* Directions for this task
Here the job is to print all of the entries below verbatim and leave out any picture.

Dataset entries

:::::

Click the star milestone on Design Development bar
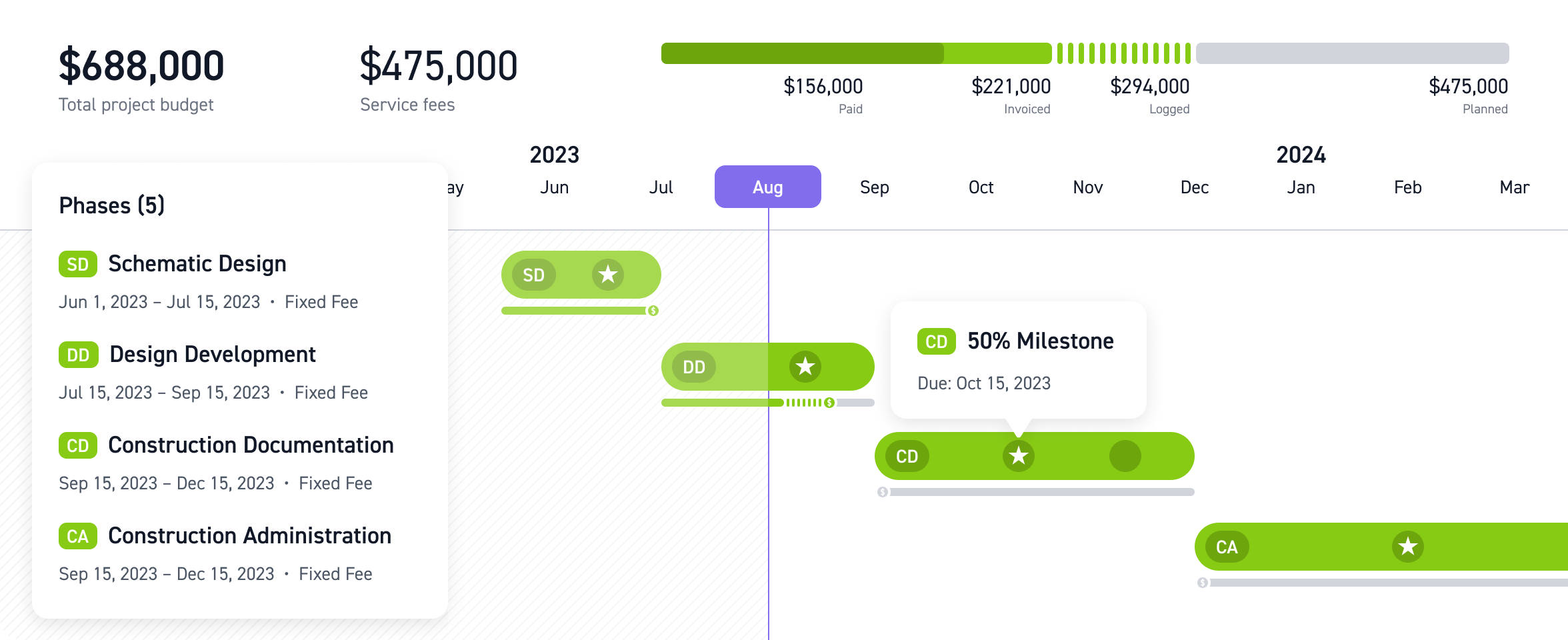Viewport: 1568px width, 640px height. (x=805, y=366)
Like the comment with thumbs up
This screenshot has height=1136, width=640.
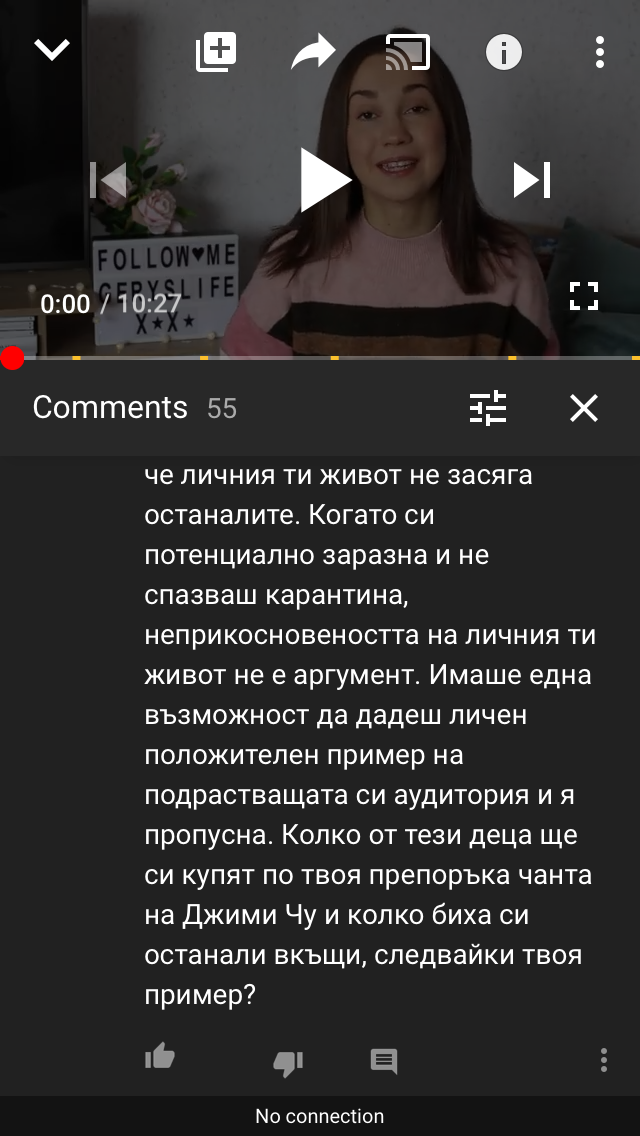pos(160,1057)
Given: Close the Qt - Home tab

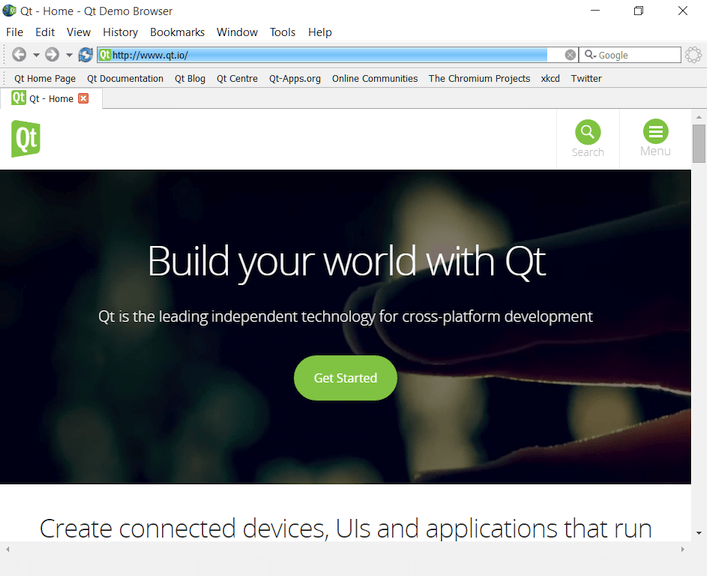Looking at the screenshot, I should (83, 98).
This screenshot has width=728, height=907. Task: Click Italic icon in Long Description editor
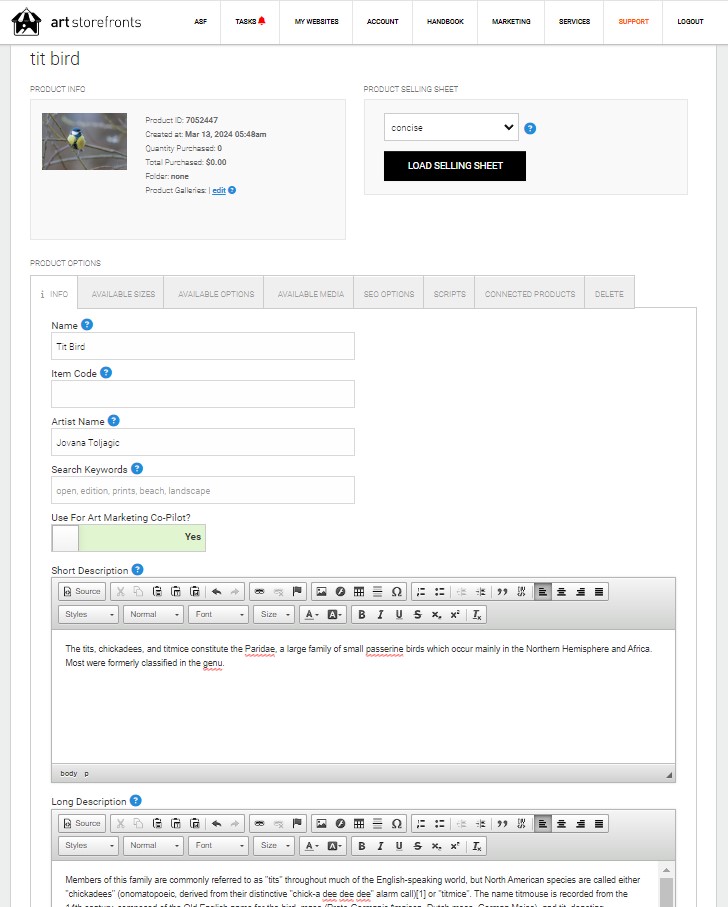pos(380,846)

:::::

* Response
Click the star milestone on Design Development bar
Viewport: 1568px width, 640px height. (x=805, y=366)
Like the comment with thumbs up
This screenshot has height=1136, width=640.
pos(160,1057)
Given: Close the Qt - Home tab

Looking at the screenshot, I should (83, 98).
This screenshot has width=728, height=907. Task: Click Italic icon in Long Description editor
pos(380,846)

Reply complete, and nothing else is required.